======== TEXTE FOURNI
[n°5] Le Groupe de Mamao
En août 1940, le médecin-chef et administrateur des îles sous le vent Emile de Curton prend la maison de Mamao alors occupée par Jean Gilbert, gendre de l’industriel Emile Martin, qui s’est installé à Pirae. Son frère, le Dr Jacques Gilbert occupe toujours la maison voisine. Le Dr Jacques Gilbert est venu à Tahiti avec son intention d’ouvrir une clinique privé.
L’administrateur Marcel Sénac prend la maison située en face de celle de Jacques Gibert.
Dans cette ruelle de Mamao fermé à ses deux extrémités par les maisons de Tante Sissi et de Tante Rose, alors si calme, le ralliement à la France libre trouvera sa fibre sous l’égide d’un mouvement dit Groupe de Mamao.
================
======== EXTRAITS DE LIGNES
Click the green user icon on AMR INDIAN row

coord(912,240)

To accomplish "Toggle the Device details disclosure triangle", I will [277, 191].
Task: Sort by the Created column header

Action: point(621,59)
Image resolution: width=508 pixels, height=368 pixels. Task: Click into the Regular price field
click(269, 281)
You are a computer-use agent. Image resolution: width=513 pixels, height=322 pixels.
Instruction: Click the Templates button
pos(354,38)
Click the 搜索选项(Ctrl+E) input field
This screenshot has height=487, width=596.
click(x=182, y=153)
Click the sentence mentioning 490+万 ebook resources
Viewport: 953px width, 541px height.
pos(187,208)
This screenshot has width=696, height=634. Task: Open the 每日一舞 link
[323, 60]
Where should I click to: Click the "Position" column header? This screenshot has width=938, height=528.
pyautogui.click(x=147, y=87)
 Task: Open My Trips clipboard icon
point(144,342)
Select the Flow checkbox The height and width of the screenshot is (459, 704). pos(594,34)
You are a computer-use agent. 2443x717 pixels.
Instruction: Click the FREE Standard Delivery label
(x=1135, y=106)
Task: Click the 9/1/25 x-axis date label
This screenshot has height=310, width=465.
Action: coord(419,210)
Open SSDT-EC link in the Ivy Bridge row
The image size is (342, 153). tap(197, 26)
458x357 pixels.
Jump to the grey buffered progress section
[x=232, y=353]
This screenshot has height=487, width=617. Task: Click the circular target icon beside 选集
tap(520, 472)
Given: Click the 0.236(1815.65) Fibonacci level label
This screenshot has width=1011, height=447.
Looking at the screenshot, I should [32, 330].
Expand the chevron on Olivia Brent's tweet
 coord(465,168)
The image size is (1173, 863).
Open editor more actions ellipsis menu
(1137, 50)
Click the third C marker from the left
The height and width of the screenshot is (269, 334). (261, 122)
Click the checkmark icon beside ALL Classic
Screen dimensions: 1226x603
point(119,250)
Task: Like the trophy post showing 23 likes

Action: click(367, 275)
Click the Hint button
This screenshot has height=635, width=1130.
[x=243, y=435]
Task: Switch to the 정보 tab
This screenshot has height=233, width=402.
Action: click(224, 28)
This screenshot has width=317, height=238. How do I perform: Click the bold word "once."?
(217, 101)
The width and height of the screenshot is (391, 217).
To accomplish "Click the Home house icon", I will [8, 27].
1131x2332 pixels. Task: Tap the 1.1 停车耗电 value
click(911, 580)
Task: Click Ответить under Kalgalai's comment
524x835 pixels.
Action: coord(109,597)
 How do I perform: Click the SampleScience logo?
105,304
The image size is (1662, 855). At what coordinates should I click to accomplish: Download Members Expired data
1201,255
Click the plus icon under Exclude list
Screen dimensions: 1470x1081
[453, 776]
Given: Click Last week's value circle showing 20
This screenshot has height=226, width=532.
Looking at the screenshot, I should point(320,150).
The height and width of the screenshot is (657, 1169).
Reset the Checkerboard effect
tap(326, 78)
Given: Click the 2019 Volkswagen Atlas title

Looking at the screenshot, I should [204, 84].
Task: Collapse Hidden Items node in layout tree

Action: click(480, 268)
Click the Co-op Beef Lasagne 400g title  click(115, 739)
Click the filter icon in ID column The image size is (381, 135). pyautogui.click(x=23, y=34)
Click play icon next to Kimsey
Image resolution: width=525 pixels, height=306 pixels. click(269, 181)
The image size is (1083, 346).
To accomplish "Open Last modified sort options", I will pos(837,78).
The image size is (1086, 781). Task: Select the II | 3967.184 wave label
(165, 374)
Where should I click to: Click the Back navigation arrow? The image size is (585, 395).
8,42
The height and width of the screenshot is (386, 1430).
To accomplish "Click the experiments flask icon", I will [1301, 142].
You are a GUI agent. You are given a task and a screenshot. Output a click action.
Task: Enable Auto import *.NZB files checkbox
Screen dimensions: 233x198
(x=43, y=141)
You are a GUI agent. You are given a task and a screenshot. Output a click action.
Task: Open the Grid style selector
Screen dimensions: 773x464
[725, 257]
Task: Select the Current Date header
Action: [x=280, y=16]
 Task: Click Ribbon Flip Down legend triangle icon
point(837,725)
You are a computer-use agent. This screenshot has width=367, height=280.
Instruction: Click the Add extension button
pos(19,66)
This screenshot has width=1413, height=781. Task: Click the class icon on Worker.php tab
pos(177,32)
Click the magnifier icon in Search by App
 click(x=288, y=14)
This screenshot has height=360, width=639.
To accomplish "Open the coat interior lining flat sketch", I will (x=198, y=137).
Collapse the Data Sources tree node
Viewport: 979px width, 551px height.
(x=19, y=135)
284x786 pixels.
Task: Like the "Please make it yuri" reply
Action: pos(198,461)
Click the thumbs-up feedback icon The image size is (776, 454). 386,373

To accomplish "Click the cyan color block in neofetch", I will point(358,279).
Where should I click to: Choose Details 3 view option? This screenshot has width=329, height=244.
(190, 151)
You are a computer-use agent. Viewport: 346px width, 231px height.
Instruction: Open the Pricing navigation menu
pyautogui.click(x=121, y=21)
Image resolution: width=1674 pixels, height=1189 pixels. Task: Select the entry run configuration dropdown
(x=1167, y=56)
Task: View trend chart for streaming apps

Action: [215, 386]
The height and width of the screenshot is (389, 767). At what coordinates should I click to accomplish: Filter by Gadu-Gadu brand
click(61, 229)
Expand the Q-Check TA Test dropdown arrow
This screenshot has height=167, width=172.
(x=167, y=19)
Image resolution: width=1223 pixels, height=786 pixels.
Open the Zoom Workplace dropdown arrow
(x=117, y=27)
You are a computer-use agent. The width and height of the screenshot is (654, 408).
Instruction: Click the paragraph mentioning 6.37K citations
================
_LISTE DES TÂCHES_
A) Répondez à ces questions sur le texte consacré au Groupe de Mamao :
(i) Qui occupait la maison de Mamao dont Emile de Curton prend possession en août 1940 ?
(ii) Dans quelle intention le Dr Jacques Gilbert est-il venu à Tahiti ?
(iii) Les maisons de qui ferment la ruelle de Mamao à ses deux extrémités ?
B) Poursuivez le texte sur le Groupe de Mamao après sa dernière phrase.

_RÉPONSES_
A)
(i) Jean Gilbert, gendre de l'industriel Emile Martin.
(ii) Pour ouvrir une clinique privée.
(iii) Les maisons de Tante Sissi et de Tante Rose.

B)
Le groupe de Mamao est né dans le cercle familial du conseiller privé Emile Martin industriel et propriétaire de l’Électricité de Tahiti et de la Brasserie de Tahiti. Leurs premières réunions se tiennent à son domicile situé à Aina Pare situé à l’angle de l’avenue Bruat juste à côté du bâtiment de la Marine.
Émile Alexandre Martin est né à Papeete le 1er décembre 1879. Après des études à San Francisco, puis à Grenoble, il revient à Tahiti en 1896 où il reprend le magasin de son père. On prête à son père Louis Martin, armateur et commerçant installé rue du marché, d’avoir le premier eût l’idée de faire venir des tissus d’ameublement pour finalement les avoir transformé en paréo. En 1917, Émile Martin rachète une petite usine électrique. En 1930, il est Vice président de la Chambre d’agriculture. En 1933, il est membre du Conseil privé. En 1936, il rachète la Brasserie de Tahiti.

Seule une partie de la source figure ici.